The Gentrification of Denver

The Union Street Journal

America is losing its neighborhoods to real estate redevelopment and gentrification.

On the morning of November 22nd, Ink! Coffee put up a sign outside their store at 2851 Larimer street that read: “Happily gentrifying the neighborhood since 2014.”

After quick customer and neighborhood backlash, the sign was taken down and apologies were made, but gentrification remains a prevalent issue in Denver.

Gentrification is defined as the renovation or improvement of a house or district in order to appeal to middle-class (usually white) tastes.

The River North neighborhoods where this coffee shop was located used to be heavily minority neighborhoods, once coined the “Harlem of the West” due to its flourishing jazz scene.

But today, the neighborhood is being gentrified. The median home value has risen between 40% to 66% in the RiNo area since 2000 according to governing.com. The same source reports that since 2000, the percent of residents with bachelor’s degrees has increased from 16.9% to 57.8% indicating the increasing wealth and lowering poverty in the neighborhoods.

Gentrification causes both direct and exclusionary displacement.

Direct displacement is when a traditionally poor neighborhood is filled with wealthier, more educated people, rent goes up, the housing prices go up, store types get more expensive, and those who used to call the neighborhood home are slowly forced out as they become unable to pay rent or purchase a home.

Then there are the people who hold out. The people who withstand the increasing prices or somehow got a deal with a stabilized rent; those people are then stuck watching their neighborhood torn apart, dispersed, and redeveloped until they too eventually move out due to alienation.

These neighborhoods might improve, the statistics may look nice on paper, with all the increasing values, but the people who used to call Five Points home are only pushed elsewhere in other poverty pockets around Denver.

Gentrification has gone unnoticed for too long and for too many forced moves. Whether it is through better communication with the communities and developers or the use of existing policy tools to retain diverse housing, something must be done.
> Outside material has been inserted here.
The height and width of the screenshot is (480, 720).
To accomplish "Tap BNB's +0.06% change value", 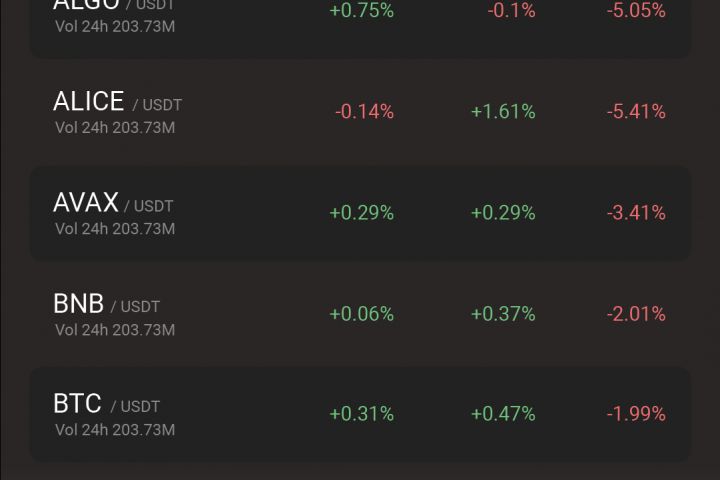I will click(x=361, y=314).
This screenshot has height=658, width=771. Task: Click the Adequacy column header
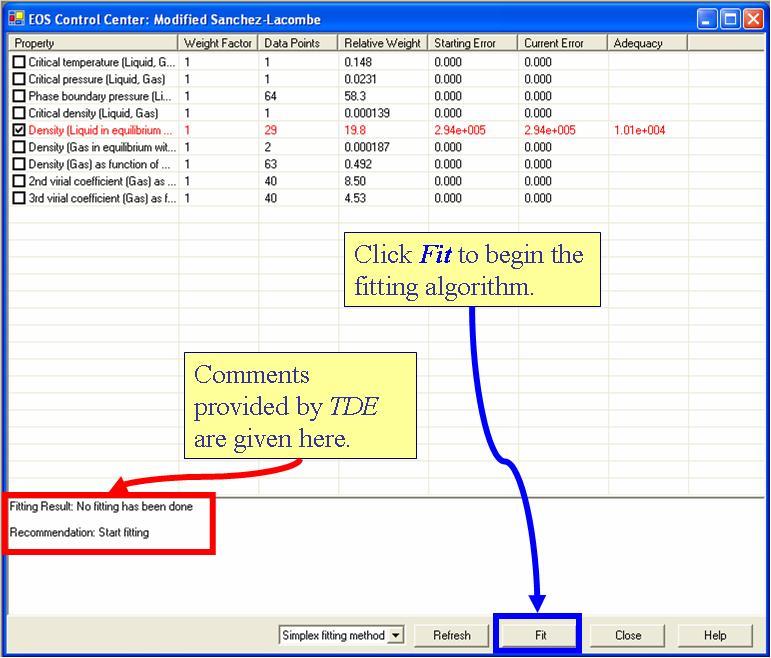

If this gentrification continues then Denver loses its culture. What used to make the city and its close-knit neighborhoods unique will then be taken over and replaced with national chains aimed at the wealthy. The local restaurants used to catering locals and incentivised to be nice and genuine will be forced out for another McDonalds or Starbucks. No longer will it have the soul of those who made Five Points what it is known for.

Denver is losing its founding culture.